I’ve been playing around with the PyMCStateSpace class in pymc-experimental. Today I’m attempting to recreate the following figure from Commandeur & Koopman, page 24:
I have used the following code to fit the model with PyMC:
import pandas as pd
import pymc as pm
import arviz as az
import matplotlib.pyplot as plt
import numpy as np
import pytensor
import pytensor.tensor as pt
from pymc_experimental.statespace import structural as st
import pymc_experimental.statespace
# Load and clean the data
dat = pd.read_csv("data/ukdriversksi.txt", skiprows=1, header=None, names=['y'])
date_range = pd.date_range(start='1969-01-01', periods=192, freq='MS')

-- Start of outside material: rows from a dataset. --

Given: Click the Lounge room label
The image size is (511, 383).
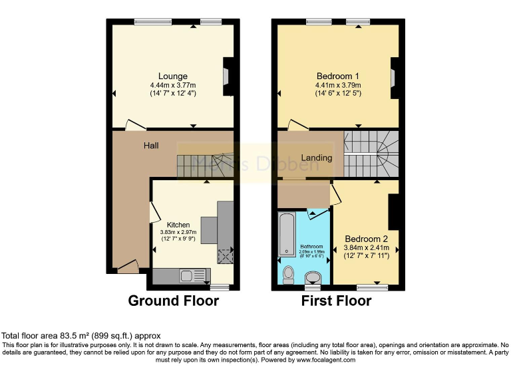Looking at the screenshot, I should point(172,76).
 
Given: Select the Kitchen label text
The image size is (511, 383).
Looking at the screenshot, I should point(178,225).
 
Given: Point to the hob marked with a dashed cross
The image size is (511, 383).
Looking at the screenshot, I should point(225,255).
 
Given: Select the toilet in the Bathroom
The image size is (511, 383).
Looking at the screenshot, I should point(288,273).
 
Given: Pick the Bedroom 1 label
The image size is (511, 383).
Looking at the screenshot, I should point(339,75).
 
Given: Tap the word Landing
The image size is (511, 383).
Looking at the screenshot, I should point(316,158).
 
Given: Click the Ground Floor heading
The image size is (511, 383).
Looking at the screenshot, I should point(173,301).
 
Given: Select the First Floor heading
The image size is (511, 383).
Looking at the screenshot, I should point(336,301).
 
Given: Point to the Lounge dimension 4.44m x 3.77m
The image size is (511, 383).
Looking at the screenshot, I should point(173,85).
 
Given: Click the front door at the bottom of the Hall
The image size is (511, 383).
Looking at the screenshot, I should point(128,267).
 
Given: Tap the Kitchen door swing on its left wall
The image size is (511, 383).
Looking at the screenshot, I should point(154,213).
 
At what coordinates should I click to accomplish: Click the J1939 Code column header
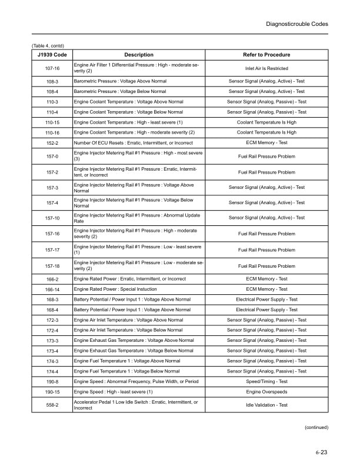click(x=52, y=55)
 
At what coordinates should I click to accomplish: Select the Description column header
click(x=139, y=55)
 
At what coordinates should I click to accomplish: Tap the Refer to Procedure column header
click(x=266, y=55)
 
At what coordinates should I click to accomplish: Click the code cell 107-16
click(x=52, y=68)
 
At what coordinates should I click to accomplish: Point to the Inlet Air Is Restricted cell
click(x=266, y=68)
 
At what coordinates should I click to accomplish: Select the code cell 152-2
click(x=52, y=143)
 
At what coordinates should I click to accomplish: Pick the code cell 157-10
click(x=52, y=218)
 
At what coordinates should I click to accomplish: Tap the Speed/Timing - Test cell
click(x=266, y=381)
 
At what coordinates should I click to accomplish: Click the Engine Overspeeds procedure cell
click(x=266, y=392)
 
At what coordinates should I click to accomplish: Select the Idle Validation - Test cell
click(x=266, y=405)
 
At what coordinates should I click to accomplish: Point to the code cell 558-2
click(x=52, y=405)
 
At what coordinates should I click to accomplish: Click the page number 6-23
click(x=321, y=452)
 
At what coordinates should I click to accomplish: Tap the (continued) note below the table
click(x=316, y=428)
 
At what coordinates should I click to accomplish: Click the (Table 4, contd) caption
click(x=48, y=45)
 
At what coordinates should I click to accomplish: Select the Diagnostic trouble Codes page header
click(x=297, y=24)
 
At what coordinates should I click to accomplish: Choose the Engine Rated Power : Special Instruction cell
click(x=115, y=289)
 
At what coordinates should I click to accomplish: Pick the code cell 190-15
click(x=52, y=392)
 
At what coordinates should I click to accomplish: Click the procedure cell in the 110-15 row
click(x=266, y=122)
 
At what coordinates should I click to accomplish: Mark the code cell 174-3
click(x=52, y=361)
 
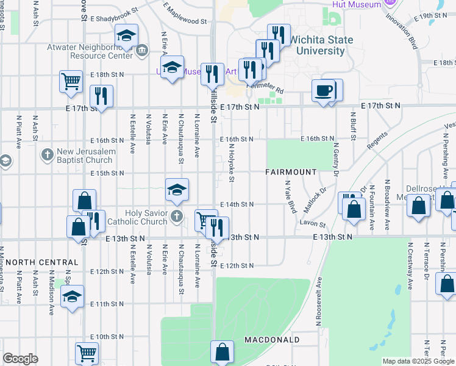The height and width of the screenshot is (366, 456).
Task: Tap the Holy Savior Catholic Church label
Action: [136, 217]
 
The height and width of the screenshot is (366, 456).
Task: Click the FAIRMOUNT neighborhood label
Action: [291, 172]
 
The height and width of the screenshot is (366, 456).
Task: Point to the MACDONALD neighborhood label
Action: [272, 339]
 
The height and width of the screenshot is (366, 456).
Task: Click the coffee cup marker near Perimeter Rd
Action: [323, 91]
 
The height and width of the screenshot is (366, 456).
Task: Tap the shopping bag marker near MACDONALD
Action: [222, 352]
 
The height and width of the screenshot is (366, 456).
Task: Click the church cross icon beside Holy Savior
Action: [177, 216]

dat['log_y'] = np.log(dat['y'])
dat['date'] = date_range
# Set up the matrixes
ll = st.LevelTrendComponent(order=2)
ss_mod = ll.build()
# Declare the model and samplle
with pm.Model(coords=ss_mod.coords) as model:
P0_diag = pm.Gamma("P0_diag", alpha=2, beta=1, dims=['state'])
P0 = pm.Deterministic("P0", pt.diag(P0_diag), dims=['state', 'state_aux'])
initial_trend = pm.Normal("initial_trend", sigma=[10, 10], dims=['trend_state'])
sigma_trend = pm.Gamma("sigma_trend", alpha=2, beta=1, dims=['trend_shock'])
ss_mod.build_statespace_graph(dat['log_y'], mode="JAX")
idata = pm.sample(nuts_sampler="numpyro")
# Generate posterior predictive samples
with model:
pm.sample_posterior_predictive(idata, extend_inferencedata=True)
# Convert to a pandas df for my sanity
posterior_predictive_df = idata.posterior_predictive.to_dataframe().reset_index()
# Create a 'date' column to match the dataset
posterior_predictive_df['date'] = posterior_predictive_df['time'].apply(lambda x: date_range[x])
# Compute the grouped mean value of 'obs'
posterior_predictive_df['post_pred_mean'] = posterior_predictive_df.groupby('date')['obs'].transform('mean')
# Keep only unique values
posterior_predictive_df = posterior_predictive_df.groupby('date')['post_pred_mean'].agg('mean').reset_index()
# Janky manual shift
# posterior_predictive_df['post_pred_mean'] = posterior_predictive_df['post_pred_mean'].shift(-1)
# Plot
plt.figure(figsize=(14, 7))
plt.plot(posterior_predictive_df['date'], posterior_predictive_df['post_pred_mean'], label='Posterior predictive mean', color='red')
plt.plot(dat['date'], dat['log_y'], label='Observed data', color='blue')
The posterior predictions seem to lead the observed timepoints by 1. It seems like this could be due to:
- Misunderstanding on my part of how indexing works with these models;
- Error in how I’ve specified the model;
- Error in my data munging.
Thanks in advance for your help: probably this is just a small thing, but I’m new to PyMC and have gotten stumped on how to debug. Hoping to get to the bottom of it before I try to fit more complex models from that book.